§ Your goal
Write out, word for word, only the data from its first line to the line containing "You are a computer-use agent. The height".

§ Source data
[Start of section]

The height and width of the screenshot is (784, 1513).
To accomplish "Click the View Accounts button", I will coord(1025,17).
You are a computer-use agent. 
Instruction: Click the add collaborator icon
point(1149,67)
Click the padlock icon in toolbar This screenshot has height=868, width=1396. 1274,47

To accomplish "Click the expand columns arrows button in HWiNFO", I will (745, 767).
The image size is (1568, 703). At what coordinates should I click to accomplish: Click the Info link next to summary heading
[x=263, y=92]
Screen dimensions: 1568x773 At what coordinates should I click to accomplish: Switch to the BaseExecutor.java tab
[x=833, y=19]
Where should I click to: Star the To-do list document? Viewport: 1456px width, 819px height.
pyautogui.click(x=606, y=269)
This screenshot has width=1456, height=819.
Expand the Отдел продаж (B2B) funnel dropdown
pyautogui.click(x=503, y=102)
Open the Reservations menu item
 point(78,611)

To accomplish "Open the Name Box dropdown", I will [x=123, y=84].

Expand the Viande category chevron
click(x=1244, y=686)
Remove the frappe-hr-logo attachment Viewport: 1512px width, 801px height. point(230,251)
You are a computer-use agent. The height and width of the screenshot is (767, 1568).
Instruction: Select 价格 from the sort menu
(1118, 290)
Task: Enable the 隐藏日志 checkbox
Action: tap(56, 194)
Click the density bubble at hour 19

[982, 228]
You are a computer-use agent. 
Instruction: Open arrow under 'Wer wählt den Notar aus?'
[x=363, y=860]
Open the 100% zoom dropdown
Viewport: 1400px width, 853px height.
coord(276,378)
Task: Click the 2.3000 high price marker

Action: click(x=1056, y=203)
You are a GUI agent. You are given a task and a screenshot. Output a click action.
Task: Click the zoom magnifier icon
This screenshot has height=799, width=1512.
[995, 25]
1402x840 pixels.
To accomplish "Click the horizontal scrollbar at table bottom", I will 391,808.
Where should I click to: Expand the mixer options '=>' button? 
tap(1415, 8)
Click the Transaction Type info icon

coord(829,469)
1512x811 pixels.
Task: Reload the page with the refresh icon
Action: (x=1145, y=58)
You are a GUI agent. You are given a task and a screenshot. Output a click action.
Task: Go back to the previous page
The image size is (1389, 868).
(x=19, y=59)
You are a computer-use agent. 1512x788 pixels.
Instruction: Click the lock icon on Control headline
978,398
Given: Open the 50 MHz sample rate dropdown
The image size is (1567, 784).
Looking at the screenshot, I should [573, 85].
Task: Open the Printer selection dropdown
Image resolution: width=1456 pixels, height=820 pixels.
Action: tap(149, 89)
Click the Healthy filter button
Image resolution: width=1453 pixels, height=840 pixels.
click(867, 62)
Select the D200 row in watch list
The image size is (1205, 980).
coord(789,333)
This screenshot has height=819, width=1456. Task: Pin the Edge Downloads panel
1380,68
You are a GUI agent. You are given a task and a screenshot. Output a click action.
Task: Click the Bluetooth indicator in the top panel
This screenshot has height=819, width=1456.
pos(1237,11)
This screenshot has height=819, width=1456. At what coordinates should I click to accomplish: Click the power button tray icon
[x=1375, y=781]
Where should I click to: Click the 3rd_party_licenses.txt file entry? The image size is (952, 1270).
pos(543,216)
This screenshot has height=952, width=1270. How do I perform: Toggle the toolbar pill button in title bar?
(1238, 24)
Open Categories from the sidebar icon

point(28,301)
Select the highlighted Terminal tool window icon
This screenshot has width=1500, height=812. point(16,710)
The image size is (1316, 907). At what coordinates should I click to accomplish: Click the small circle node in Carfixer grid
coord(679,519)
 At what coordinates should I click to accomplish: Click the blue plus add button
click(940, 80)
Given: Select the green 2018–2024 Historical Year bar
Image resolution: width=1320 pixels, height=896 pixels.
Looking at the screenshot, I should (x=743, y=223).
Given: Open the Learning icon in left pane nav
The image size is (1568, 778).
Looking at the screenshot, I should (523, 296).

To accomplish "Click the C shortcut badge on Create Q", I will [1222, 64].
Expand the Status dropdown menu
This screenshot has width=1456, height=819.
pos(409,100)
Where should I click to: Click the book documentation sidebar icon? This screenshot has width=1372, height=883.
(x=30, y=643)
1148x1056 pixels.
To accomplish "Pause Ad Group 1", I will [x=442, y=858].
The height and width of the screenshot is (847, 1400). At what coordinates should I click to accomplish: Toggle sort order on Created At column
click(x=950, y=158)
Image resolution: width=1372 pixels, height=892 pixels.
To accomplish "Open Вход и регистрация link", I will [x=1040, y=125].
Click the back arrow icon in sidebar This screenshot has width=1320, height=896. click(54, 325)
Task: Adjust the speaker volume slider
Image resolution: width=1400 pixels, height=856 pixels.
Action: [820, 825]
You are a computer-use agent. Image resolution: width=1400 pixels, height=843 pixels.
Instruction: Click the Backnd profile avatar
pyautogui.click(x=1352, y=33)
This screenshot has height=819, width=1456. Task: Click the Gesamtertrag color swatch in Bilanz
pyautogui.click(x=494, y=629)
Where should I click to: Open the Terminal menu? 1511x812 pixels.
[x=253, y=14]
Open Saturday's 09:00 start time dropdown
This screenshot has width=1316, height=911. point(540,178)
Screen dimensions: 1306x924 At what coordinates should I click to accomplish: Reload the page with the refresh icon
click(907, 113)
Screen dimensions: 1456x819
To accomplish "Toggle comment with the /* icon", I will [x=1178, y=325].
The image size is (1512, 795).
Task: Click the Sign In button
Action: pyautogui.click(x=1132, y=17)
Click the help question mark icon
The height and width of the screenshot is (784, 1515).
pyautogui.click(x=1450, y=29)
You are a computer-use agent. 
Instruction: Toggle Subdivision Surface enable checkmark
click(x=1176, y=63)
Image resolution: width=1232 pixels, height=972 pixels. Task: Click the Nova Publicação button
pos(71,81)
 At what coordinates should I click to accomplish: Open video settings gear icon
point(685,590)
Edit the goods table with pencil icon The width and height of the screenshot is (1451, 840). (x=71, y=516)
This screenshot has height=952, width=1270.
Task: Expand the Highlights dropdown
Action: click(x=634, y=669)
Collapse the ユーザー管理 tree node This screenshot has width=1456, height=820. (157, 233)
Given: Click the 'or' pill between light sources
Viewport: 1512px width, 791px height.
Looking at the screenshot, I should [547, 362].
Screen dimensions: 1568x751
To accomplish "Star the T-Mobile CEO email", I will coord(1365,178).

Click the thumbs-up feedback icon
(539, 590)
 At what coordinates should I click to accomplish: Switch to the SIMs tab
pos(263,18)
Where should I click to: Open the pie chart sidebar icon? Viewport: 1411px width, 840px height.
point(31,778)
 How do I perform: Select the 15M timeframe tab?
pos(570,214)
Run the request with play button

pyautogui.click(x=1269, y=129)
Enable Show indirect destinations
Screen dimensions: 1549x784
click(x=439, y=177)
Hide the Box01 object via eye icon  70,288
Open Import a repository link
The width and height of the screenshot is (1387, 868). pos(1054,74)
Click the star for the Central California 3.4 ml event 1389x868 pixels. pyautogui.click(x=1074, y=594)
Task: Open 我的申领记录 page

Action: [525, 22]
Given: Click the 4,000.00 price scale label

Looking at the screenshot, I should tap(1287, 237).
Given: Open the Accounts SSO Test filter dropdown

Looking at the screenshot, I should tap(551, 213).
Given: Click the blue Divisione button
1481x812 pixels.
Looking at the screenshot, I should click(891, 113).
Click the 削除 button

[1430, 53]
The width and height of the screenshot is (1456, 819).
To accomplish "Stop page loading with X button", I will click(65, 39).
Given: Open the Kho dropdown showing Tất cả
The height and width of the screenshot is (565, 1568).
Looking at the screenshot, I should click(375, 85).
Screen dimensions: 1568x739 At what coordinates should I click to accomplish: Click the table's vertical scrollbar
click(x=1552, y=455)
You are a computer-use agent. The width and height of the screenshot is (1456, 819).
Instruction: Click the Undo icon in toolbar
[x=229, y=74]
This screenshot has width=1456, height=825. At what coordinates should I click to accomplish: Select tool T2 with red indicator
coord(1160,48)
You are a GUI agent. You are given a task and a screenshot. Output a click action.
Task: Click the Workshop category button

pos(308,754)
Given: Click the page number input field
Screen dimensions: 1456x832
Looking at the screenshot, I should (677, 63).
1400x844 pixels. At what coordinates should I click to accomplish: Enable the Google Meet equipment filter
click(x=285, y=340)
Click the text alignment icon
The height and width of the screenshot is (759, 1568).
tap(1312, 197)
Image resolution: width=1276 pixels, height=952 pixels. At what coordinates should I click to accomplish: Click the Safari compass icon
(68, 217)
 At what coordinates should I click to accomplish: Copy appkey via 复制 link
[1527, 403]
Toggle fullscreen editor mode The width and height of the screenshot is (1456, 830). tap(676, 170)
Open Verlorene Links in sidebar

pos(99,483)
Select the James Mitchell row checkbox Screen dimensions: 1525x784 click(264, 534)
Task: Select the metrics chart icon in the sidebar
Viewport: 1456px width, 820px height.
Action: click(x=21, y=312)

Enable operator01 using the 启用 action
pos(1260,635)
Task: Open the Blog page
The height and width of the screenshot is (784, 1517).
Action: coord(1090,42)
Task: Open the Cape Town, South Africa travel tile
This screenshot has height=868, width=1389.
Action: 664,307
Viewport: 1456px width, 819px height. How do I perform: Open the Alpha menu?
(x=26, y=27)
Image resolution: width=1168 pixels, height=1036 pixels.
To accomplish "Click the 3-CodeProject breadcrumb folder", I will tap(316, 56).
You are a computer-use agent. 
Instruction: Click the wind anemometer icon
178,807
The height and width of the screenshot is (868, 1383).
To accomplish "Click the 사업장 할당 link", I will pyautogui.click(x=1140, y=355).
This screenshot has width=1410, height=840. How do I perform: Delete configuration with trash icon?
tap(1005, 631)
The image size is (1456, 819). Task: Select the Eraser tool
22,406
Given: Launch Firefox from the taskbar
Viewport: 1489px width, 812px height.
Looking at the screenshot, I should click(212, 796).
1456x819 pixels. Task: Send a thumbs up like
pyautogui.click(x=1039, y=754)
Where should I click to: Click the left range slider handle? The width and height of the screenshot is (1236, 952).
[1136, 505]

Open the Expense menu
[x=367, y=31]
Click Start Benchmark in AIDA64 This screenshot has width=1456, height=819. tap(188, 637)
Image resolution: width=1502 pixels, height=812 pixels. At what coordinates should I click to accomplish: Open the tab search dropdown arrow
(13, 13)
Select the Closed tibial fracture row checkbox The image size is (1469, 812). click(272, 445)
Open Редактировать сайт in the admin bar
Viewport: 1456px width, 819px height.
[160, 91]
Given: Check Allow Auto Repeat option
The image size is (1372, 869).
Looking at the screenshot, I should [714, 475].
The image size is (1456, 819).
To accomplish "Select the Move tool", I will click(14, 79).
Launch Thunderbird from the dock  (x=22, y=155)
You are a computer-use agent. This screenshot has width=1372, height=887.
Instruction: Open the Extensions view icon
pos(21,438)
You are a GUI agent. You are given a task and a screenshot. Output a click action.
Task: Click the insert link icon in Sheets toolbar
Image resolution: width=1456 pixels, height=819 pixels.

[End of section]

§ Answer to this problem
The height and width of the screenshot is (784, 1513).
To accomplish "Click the View Accounts button", I will coord(1025,17).
You are a computer-use agent. 
Instruction: Click the add collaborator icon
point(1149,67)
Click the padlock icon in toolbar This screenshot has height=868, width=1396. 1274,47

To accomplish "Click the expand columns arrows button in HWiNFO", I will (745, 767).
The image size is (1568, 703). At what coordinates should I click to accomplish: Click the Info link next to summary heading
[x=263, y=92]
Screen dimensions: 1568x773 At what coordinates should I click to accomplish: Switch to the BaseExecutor.java tab
[x=833, y=19]
Where should I click to: Star the To-do list document? Viewport: 1456px width, 819px height.
pyautogui.click(x=606, y=269)
This screenshot has width=1456, height=819.
Expand the Отдел продаж (B2B) funnel dropdown
pyautogui.click(x=503, y=102)
Open the Reservations menu item
 point(78,611)

To accomplish "Open the Name Box dropdown", I will [x=123, y=84].

Expand the Viande category chevron
click(x=1244, y=686)
Remove the frappe-hr-logo attachment Viewport: 1512px width, 801px height. point(230,251)
You are a computer-use agent. The height and width of the screenshot is (767, 1568).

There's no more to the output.